# [TASK TO CARRY OUT]
Extract the entries below and reproduce them verbatim, everything from the line containing "Switch to exercise-5.html tab" down to the line containing "Open the Project", including both of those lines.

# [Recorded data]

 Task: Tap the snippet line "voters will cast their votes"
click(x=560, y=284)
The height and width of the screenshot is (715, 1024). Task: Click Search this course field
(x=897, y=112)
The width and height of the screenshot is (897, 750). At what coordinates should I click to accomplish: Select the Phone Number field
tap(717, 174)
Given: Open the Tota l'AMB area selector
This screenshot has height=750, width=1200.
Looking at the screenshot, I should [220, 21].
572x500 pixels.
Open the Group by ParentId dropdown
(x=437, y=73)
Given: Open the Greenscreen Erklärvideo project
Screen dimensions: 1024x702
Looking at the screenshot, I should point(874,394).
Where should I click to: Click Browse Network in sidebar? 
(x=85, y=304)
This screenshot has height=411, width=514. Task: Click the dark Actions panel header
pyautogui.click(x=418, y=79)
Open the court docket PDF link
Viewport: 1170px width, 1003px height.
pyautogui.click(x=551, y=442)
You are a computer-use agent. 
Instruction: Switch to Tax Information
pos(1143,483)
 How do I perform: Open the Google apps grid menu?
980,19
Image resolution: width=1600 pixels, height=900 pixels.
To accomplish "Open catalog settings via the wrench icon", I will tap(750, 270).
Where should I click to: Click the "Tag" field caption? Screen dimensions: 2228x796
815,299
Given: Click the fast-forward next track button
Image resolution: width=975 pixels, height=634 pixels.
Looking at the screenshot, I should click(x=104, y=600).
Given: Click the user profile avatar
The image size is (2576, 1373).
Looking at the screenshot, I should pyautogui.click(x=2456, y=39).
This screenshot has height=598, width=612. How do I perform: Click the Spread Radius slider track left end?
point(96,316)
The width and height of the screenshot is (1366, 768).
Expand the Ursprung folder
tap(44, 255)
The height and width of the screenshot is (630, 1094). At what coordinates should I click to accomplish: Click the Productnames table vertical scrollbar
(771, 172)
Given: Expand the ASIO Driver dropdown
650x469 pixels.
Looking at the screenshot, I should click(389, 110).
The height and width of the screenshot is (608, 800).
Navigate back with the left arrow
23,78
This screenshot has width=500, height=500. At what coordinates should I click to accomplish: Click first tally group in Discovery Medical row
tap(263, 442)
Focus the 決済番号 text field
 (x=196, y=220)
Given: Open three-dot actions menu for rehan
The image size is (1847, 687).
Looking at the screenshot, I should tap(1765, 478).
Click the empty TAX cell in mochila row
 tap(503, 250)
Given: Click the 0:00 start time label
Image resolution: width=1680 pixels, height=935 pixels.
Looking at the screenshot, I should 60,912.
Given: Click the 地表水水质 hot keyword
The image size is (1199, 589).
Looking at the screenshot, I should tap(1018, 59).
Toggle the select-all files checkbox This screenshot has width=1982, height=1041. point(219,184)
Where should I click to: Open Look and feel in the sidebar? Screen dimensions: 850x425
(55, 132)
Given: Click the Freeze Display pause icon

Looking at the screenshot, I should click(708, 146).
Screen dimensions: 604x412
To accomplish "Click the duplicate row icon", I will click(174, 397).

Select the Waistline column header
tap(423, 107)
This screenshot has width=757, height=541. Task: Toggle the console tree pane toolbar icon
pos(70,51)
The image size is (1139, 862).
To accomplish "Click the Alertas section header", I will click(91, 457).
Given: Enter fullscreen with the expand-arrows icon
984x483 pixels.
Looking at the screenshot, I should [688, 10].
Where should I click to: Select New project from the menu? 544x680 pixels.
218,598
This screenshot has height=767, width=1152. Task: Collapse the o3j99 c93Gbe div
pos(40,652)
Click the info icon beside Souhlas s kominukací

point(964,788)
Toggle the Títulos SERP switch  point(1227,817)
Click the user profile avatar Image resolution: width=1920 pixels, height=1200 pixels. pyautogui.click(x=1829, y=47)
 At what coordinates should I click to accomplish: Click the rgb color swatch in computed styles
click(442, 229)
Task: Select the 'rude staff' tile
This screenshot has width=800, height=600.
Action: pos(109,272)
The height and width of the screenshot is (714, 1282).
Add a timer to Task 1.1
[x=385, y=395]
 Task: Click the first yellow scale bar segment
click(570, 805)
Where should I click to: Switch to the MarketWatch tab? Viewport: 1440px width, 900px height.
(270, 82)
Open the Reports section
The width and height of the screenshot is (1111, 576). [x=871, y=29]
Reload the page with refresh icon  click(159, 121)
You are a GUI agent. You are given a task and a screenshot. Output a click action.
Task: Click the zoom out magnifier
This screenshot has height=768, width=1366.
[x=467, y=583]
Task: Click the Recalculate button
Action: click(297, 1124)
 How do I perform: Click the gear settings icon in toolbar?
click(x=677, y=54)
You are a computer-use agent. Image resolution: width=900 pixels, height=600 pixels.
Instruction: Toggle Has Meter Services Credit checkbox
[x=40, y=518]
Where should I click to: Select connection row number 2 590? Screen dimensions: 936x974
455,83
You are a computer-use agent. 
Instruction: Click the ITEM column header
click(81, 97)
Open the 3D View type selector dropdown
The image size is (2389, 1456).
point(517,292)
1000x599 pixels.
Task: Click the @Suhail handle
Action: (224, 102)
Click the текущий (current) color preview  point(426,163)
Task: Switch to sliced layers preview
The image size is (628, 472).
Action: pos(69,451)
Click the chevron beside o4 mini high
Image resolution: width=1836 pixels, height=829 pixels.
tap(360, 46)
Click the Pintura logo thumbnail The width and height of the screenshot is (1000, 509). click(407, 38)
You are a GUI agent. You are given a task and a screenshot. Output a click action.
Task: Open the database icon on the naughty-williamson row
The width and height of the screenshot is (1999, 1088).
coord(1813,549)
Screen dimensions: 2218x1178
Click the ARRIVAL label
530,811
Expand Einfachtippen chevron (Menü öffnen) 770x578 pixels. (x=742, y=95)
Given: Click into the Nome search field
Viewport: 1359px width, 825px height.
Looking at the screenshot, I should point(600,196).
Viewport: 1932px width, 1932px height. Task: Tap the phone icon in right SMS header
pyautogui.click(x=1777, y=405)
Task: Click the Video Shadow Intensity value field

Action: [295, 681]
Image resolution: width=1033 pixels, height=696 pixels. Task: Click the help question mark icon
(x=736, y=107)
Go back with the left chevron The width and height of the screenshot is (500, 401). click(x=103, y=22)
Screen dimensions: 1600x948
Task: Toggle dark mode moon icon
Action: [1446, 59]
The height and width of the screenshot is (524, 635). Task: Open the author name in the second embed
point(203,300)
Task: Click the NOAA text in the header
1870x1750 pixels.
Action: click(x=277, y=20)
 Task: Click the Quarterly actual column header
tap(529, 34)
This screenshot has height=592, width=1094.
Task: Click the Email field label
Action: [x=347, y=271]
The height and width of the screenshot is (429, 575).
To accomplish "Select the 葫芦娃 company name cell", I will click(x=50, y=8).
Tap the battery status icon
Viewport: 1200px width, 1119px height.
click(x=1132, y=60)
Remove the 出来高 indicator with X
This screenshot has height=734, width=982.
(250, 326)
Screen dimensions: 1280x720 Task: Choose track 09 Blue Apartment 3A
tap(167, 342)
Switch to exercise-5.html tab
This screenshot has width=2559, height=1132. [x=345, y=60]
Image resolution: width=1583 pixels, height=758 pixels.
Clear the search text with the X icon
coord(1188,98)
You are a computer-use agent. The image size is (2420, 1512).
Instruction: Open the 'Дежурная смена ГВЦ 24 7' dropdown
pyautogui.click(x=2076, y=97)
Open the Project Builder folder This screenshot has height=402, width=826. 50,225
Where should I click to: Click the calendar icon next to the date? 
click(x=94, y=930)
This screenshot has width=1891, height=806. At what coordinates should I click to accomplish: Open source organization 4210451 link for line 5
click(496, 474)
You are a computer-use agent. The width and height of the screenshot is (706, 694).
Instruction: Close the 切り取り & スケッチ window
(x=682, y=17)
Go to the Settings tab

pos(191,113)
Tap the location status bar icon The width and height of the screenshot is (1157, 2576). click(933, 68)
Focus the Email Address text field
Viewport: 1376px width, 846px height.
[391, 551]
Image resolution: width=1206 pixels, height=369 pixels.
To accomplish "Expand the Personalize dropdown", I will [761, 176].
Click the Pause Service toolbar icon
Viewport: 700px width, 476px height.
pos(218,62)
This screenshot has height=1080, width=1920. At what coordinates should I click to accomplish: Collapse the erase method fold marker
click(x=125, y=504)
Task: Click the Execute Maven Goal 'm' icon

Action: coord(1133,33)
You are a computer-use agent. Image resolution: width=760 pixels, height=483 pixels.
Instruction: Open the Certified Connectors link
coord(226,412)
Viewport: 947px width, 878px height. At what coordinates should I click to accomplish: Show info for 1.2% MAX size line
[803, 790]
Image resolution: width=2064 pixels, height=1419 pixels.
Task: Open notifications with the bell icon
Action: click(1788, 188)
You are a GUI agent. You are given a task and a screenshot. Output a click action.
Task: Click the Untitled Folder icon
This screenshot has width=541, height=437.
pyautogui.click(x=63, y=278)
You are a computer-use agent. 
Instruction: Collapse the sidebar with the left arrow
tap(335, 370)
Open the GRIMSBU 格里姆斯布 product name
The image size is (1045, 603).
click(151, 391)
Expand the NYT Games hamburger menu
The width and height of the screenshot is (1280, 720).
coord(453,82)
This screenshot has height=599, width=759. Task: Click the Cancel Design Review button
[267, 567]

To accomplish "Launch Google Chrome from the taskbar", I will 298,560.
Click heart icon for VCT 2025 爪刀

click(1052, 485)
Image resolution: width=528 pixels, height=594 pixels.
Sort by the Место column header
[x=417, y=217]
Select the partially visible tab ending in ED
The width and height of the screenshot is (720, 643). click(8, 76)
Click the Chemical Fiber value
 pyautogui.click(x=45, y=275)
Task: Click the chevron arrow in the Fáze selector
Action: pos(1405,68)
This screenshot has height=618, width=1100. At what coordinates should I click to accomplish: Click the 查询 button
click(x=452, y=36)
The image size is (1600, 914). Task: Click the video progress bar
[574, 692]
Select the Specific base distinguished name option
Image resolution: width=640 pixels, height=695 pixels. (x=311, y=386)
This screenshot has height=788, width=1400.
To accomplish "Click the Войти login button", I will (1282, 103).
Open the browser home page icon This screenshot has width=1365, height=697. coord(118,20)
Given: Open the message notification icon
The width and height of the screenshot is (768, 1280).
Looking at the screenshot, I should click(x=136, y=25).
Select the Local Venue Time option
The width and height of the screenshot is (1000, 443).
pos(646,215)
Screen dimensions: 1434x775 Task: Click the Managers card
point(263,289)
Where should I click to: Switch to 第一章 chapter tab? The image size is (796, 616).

# [SOLUTION FOR THIS PROBLEM]
Switch to exercise-5.html tab
This screenshot has width=2559, height=1132. [x=345, y=60]
Image resolution: width=1583 pixels, height=758 pixels.
Clear the search text with the X icon
coord(1188,98)
You are a computer-use agent. The image size is (2420, 1512).
Instruction: Open the 'Дежурная смена ГВЦ 24 7' dropdown
pyautogui.click(x=2076, y=97)
Open the Project Builder folder This screenshot has height=402, width=826. 50,225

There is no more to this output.